What is provisional tax?
Provisional tax is a mechanism for the fiscus to collect tax on a bi-annual basis.
Who is a provisional taxpayer?
Most salary earners are non-provisional taxpayers, provided they have no other sources of income. Importantly, receiving exempt income such as dividends would not make a person a provisional taxpayer.
Apart from individuals, all companies and persons notified by the Commissioner will be provisional taxpayers.
There are a number of persons that are excluded from being provisional taxpayers, which, amongst others, include small business funding entities, certain public benefit organisations, and deceased estates.
What does it mean to be a provisional taxpayer?
Provisional taxpayers are required to submit provisional tax returns bi-annually, halfway through the tax year and again on the last day thereof. In these returns, provisional taxpayers are required to estimate their taxable income for the year of assessment and accordingly pay provisional tax on the estimated amount. An accurate estimate is important as an incorrectly calculated estimate may result in an underestimation penalty.
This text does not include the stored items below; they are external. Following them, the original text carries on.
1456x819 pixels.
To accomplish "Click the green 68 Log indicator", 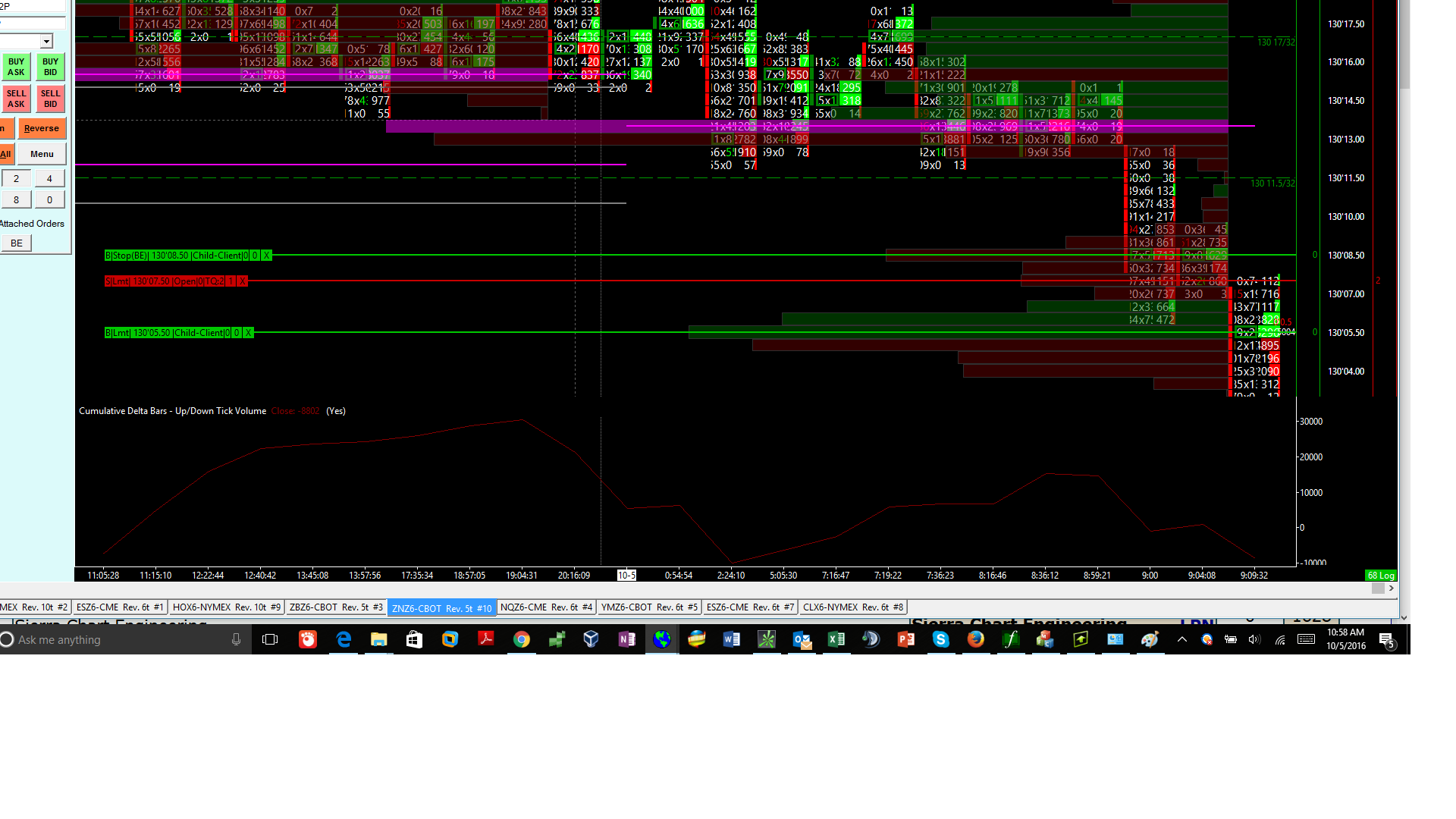I will 1380,576.
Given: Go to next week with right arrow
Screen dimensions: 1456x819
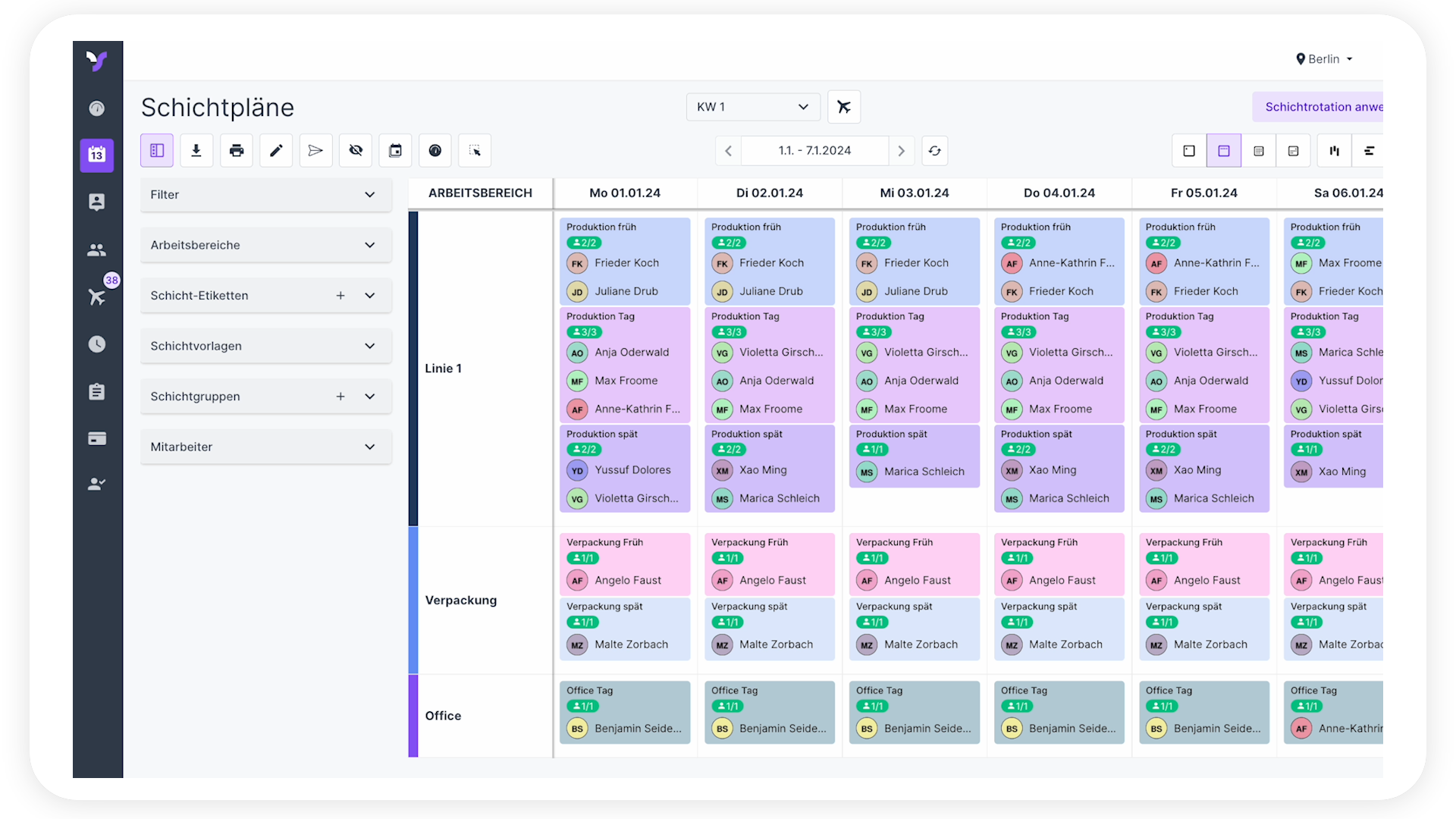Looking at the screenshot, I should (x=901, y=151).
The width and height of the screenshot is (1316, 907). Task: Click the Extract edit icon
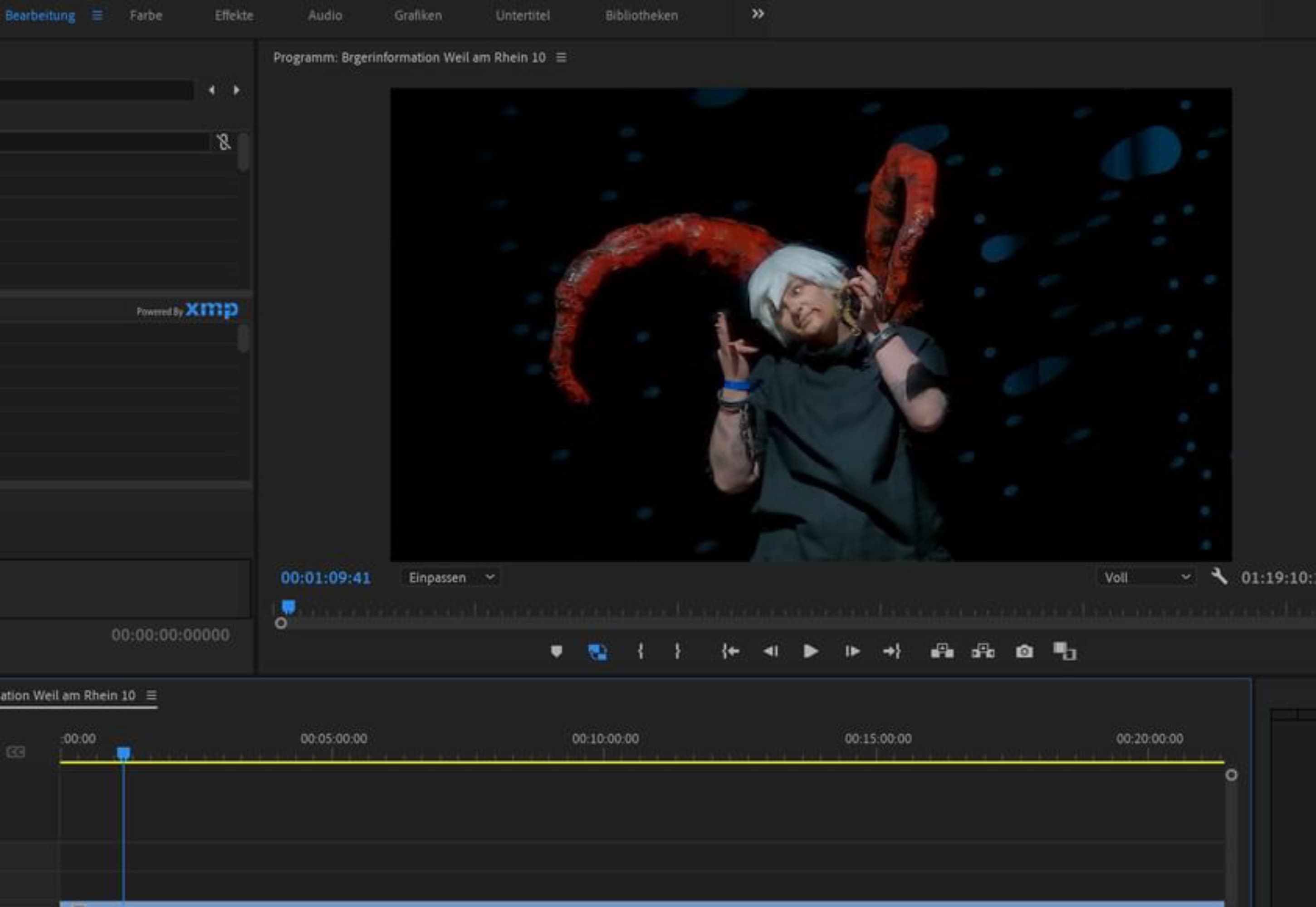pyautogui.click(x=983, y=651)
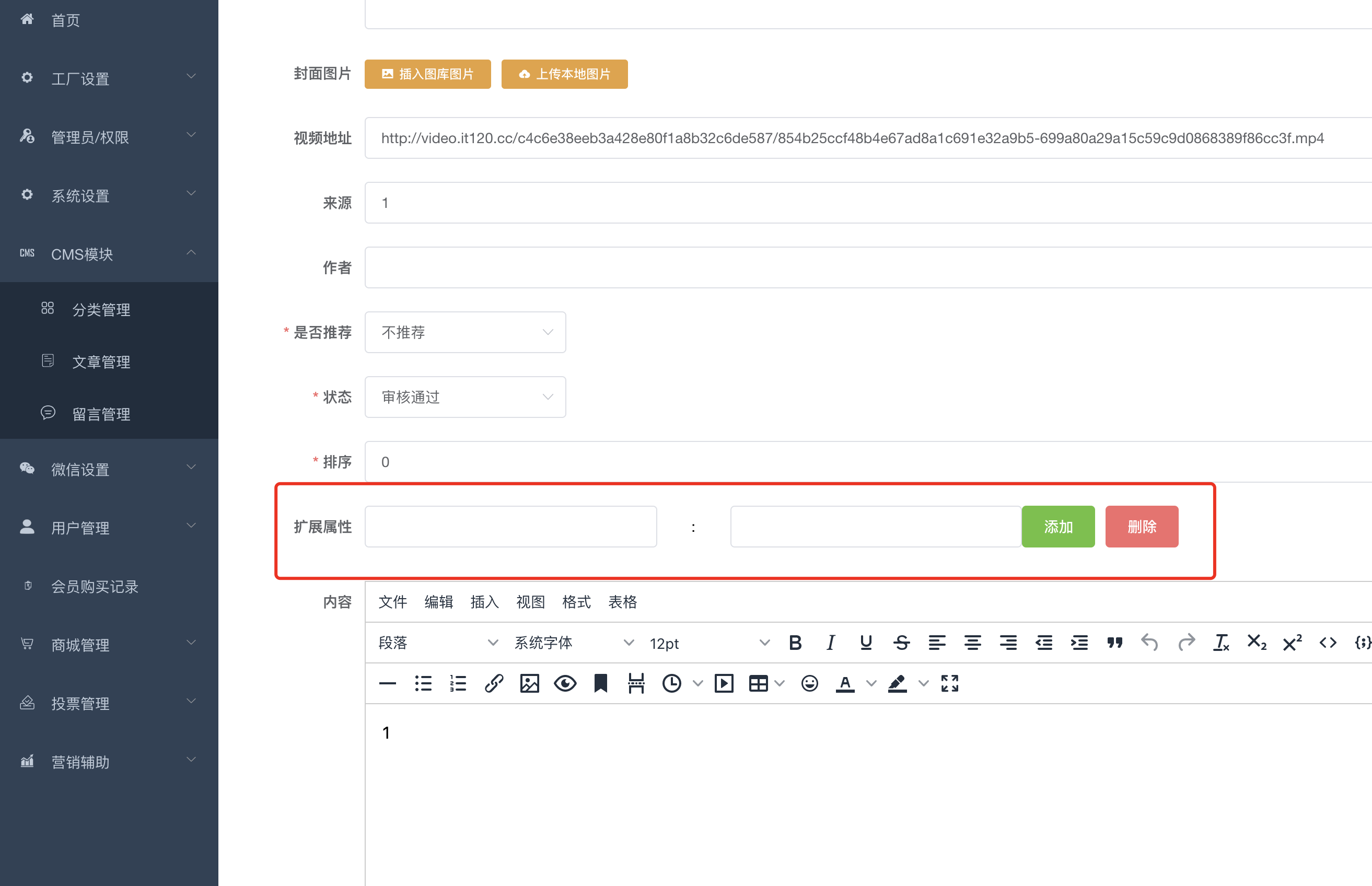Toggle the bulleted list icon
Viewport: 1372px width, 886px height.
pyautogui.click(x=423, y=683)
Late payment penalties are also applied if the estimated tax is not paid to SARS on time (with the due dates being the same as the provisional tax returns).
On assessment, the provisional tax payments are set off against the taxpayer’s normal tax liability, which can either result in payment due to SARS or a refund to the taxpayer.
It is important for all provisional taxpayers to be aware of the provisional tax obligations and ensure that these are adhered to in order to prevent late payment and underestimation penalties.